Problem description
Copy out the listing below, putting "Where do I click to" wherever "Where should I click to" occurs and leaving every other word untouched.

▽

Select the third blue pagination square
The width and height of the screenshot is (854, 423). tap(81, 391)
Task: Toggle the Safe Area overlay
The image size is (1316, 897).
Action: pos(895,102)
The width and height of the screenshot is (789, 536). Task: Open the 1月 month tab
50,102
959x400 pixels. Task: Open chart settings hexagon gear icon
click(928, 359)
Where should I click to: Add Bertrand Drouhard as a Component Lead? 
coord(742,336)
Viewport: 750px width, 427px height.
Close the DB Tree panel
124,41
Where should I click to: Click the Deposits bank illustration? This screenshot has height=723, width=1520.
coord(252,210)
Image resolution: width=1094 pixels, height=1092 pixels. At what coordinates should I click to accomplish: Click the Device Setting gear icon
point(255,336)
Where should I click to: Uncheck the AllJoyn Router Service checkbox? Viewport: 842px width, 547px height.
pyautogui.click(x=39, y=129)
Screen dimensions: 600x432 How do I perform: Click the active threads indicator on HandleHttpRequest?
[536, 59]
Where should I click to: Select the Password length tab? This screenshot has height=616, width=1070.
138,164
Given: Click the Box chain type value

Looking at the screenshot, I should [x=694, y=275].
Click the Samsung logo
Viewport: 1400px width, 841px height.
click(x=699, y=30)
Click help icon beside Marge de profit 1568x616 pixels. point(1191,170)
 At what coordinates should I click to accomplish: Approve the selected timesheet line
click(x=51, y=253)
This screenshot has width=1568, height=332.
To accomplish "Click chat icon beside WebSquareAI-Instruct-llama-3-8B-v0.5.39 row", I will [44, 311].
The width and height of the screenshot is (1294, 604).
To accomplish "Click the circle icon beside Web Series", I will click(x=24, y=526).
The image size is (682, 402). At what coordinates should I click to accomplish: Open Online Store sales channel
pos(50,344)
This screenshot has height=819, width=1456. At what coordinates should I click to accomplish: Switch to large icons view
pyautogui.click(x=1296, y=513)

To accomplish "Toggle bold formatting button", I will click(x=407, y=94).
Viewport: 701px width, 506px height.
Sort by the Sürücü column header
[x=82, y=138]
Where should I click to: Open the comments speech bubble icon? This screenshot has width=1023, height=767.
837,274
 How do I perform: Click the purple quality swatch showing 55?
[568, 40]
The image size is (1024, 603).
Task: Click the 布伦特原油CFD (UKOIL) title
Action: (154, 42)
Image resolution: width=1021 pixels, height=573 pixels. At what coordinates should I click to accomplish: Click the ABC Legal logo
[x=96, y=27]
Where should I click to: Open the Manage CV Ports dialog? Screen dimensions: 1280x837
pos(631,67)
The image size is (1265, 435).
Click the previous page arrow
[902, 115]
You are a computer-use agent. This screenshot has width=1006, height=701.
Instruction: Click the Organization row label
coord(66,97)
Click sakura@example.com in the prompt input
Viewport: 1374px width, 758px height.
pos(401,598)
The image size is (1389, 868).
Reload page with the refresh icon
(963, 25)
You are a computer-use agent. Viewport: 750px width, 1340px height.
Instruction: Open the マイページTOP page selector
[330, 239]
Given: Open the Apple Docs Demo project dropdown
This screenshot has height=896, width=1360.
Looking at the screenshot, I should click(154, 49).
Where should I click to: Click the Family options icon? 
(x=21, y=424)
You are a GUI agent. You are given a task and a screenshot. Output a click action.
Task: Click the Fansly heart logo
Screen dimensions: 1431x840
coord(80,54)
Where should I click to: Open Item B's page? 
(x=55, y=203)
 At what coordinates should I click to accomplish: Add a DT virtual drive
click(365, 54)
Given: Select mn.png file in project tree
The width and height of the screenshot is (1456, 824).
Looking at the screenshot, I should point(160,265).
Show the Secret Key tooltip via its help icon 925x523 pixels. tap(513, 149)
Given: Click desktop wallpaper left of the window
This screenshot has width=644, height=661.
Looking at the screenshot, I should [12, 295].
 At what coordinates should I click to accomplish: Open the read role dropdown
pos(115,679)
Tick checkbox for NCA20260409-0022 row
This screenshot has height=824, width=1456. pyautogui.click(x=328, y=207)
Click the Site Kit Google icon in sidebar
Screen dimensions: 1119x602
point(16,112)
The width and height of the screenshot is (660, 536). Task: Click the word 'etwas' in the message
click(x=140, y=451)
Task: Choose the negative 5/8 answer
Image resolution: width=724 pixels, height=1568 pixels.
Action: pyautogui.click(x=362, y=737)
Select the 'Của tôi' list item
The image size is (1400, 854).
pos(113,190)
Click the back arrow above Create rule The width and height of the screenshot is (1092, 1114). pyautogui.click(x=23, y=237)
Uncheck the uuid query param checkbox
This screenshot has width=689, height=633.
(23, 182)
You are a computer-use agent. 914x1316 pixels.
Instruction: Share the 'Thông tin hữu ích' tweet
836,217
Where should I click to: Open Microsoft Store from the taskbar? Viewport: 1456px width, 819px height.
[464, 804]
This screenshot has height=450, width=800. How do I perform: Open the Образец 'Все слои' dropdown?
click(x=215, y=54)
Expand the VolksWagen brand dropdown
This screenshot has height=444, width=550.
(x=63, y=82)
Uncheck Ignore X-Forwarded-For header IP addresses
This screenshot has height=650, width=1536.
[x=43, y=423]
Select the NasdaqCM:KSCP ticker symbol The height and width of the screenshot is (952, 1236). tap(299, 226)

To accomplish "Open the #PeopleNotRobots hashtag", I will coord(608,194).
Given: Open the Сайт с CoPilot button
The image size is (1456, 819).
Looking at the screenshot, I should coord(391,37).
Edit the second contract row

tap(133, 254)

△

Solution to the exercise
Select the third blue pagination square
The width and height of the screenshot is (854, 423). tap(81, 391)
Task: Toggle the Safe Area overlay
The image size is (1316, 897).
Action: pos(895,102)
The width and height of the screenshot is (789, 536). Task: Open the 1月 month tab
50,102
959x400 pixels. Task: Open chart settings hexagon gear icon
click(928, 359)
Where do I click to: Add Bertrand Drouhard as a Component Lead? 
coord(742,336)
Viewport: 750px width, 427px height.
Close the DB Tree panel
124,41
Where do I click to: Click the Deposits bank illustration? This screenshot has height=723, width=1520.
coord(252,210)
Image resolution: width=1094 pixels, height=1092 pixels. At what coordinates should I click to accomplish: Click the Device Setting gear icon
point(255,336)
Where do I click to: Uncheck the AllJoyn Router Service checkbox? Viewport: 842px width, 547px height.
pyautogui.click(x=39, y=129)
Screen dimensions: 600x432 How do I perform: Click the active threads indicator on HandleHttpRequest?
[536, 59]
Where do I click to: Select the Password length tab? This screenshot has height=616, width=1070.
138,164
Given: Click the Box chain type value

Looking at the screenshot, I should [x=694, y=275].
Click the Samsung logo
Viewport: 1400px width, 841px height.
click(x=699, y=30)
Click help icon beside Marge de profit 1568x616 pixels. point(1191,170)
 At what coordinates should I click to accomplish: Approve the selected timesheet line
click(x=51, y=253)
This screenshot has width=1568, height=332.
To accomplish "Click chat icon beside WebSquareAI-Instruct-llama-3-8B-v0.5.39 row", I will [44, 311].
The width and height of the screenshot is (1294, 604).
To accomplish "Click the circle icon beside Web Series", I will click(x=24, y=526).
The image size is (682, 402). At what coordinates should I click to accomplish: Open Online Store sales channel
pos(50,344)
This screenshot has height=819, width=1456. At what coordinates should I click to accomplish: Switch to large icons view
pyautogui.click(x=1296, y=513)

To accomplish "Toggle bold formatting button", I will click(x=407, y=94).
Viewport: 701px width, 506px height.
Sort by the Sürücü column header
[x=82, y=138]
Where do I click to: Open the comments speech bubble icon? This screenshot has width=1023, height=767.
837,274
 How do I perform: Click the purple quality swatch showing 55?
[568, 40]
The image size is (1024, 603).
Task: Click the 布伦特原油CFD (UKOIL) title
Action: (154, 42)
Image resolution: width=1021 pixels, height=573 pixels. At what coordinates should I click to accomplish: Click the ABC Legal logo
[x=96, y=27]
Where do I click to: Open the Manage CV Ports dialog? Screen dimensions: 1280x837
pos(631,67)
The image size is (1265, 435).
Click the previous page arrow
[902, 115]
You are a computer-use agent. This screenshot has width=1006, height=701.
Instruction: Click the Organization row label
coord(66,97)
Click sakura@example.com in the prompt input
Viewport: 1374px width, 758px height.
pos(401,598)
The image size is (1389, 868).
Reload page with the refresh icon
(963, 25)
You are a computer-use agent. Viewport: 750px width, 1340px height.
Instruction: Open the マイページTOP page selector
[330, 239]
Given: Open the Apple Docs Demo project dropdown
This screenshot has height=896, width=1360.
Looking at the screenshot, I should click(154, 49).
Where do I click to: Click the Family options icon? 
(x=21, y=424)
You are a GUI agent. You are given a task and a screenshot. Output a click action.
Task: Click the Fansly heart logo
Screen dimensions: 1431x840
coord(80,54)
Where do I click to: Open Item B's page? 
(x=55, y=203)
 At what coordinates should I click to accomplish: Add a DT virtual drive
click(365, 54)
Given: Select mn.png file in project tree
The width and height of the screenshot is (1456, 824).
Looking at the screenshot, I should point(160,265).
Show the Secret Key tooltip via its help icon 925x523 pixels. tap(513, 149)
Given: Click desktop wallpaper left of the window
This screenshot has width=644, height=661.
Looking at the screenshot, I should [12, 295].
 At what coordinates should I click to accomplish: Open the read role dropdown
pos(115,679)
Tick checkbox for NCA20260409-0022 row
This screenshot has height=824, width=1456. pyautogui.click(x=328, y=207)
Click the Site Kit Google icon in sidebar
Screen dimensions: 1119x602
point(16,112)
The width and height of the screenshot is (660, 536). Task: Click the word 'etwas' in the message
click(x=140, y=451)
Task: Choose the negative 5/8 answer
Image resolution: width=724 pixels, height=1568 pixels.
Action: pyautogui.click(x=362, y=737)
Select the 'Của tôi' list item
The image size is (1400, 854).
pos(113,190)
Click the back arrow above Create rule The width and height of the screenshot is (1092, 1114). pyautogui.click(x=23, y=237)
Uncheck the uuid query param checkbox
This screenshot has width=689, height=633.
(23, 182)
You are a computer-use agent. 914x1316 pixels.
Instruction: Share the 'Thông tin hữu ích' tweet
836,217
Where do I click to: Open Microsoft Store from the taskbar? Viewport: 1456px width, 819px height.
[464, 804]
This screenshot has height=450, width=800. How do I perform: Open the Образец 'Все слои' dropdown?
click(x=215, y=54)
Expand the VolksWagen brand dropdown
This screenshot has height=444, width=550.
(x=63, y=82)
Uncheck Ignore X-Forwarded-For header IP addresses
This screenshot has height=650, width=1536.
[x=43, y=423]
Select the NasdaqCM:KSCP ticker symbol The height and width of the screenshot is (952, 1236). tap(299, 226)

To accomplish "Open the #PeopleNotRobots hashtag", I will coord(608,194).
Given: Open the Сайт с CoPilot button
The image size is (1456, 819).
Looking at the screenshot, I should coord(391,37).
Edit the second contract row

tap(133, 254)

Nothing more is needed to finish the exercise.